During the night, the loud explosions that had rocked the capital Khartoum in recent days subsided, but by morning the gunfire had resumed.
Burhan's forces are battling a rival paramilitary group in a bloody power struggle, hindering hopes for the country's democratic transition.
Speaking on the Muslim Eid ul-Fitr festival, marking the end of Ramadan, General Abdel Fattah Burhan insisted the military would prevail and secure the nation's “safe transition to civilian rule.”
However, only 18 months ago he joined forces with his current rival to seize power in a military coup.
Both sides later issued statements saying they had agreed on a three-day truce to allow people to celebrate but gunfire continued just hours afterwards.

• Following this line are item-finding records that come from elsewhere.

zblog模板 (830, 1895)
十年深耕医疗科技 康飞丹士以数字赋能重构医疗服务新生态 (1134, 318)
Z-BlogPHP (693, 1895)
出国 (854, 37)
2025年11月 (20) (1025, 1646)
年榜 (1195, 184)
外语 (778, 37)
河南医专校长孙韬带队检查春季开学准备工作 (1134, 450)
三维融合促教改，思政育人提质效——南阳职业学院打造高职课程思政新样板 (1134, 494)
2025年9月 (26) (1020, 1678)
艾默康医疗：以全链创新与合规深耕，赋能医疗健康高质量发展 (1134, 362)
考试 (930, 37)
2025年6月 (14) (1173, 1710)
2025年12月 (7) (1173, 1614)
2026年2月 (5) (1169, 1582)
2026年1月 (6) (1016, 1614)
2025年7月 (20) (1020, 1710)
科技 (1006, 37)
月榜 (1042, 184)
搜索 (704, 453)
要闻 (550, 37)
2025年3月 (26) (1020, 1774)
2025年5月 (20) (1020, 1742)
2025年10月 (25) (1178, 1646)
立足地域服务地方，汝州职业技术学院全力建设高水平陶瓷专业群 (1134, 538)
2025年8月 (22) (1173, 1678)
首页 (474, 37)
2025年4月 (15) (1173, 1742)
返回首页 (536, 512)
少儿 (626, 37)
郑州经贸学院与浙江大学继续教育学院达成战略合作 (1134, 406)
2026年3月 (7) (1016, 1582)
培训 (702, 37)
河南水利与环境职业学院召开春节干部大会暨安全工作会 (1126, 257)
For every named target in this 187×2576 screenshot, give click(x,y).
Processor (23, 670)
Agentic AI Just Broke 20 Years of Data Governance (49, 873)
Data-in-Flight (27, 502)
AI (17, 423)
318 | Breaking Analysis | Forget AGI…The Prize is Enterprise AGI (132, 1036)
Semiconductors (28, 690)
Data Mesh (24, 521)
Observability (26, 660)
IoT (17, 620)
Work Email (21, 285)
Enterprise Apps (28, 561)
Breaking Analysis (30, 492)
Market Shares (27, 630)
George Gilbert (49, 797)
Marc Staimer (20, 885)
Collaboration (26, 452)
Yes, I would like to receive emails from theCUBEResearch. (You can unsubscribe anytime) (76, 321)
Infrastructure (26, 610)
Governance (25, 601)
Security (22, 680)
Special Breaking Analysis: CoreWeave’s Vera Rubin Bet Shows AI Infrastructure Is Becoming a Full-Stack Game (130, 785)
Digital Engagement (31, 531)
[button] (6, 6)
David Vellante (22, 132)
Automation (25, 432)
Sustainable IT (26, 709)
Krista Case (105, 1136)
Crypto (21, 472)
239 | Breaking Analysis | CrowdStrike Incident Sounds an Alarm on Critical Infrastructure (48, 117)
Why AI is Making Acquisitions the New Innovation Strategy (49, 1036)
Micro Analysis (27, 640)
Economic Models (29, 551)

Khartoum has seen some of the fiercest fighting, with air strikes, tanks in the streets and gunfire in densely populated areas but violence has exploded across the country.
On Friday, the US State Department said the situation was still too risky to allow the evacuation of embassy staff.
Immediately, General Mohamed Hamdan Dagalo, who is deputy head of state and operates the Rapid Support Forces [RSF], battling forces loyal to Gen. Burhan, replied that they were "ready to open all airports in Sudan" so "friendly countries wanting to evacuate their nationals" could do so.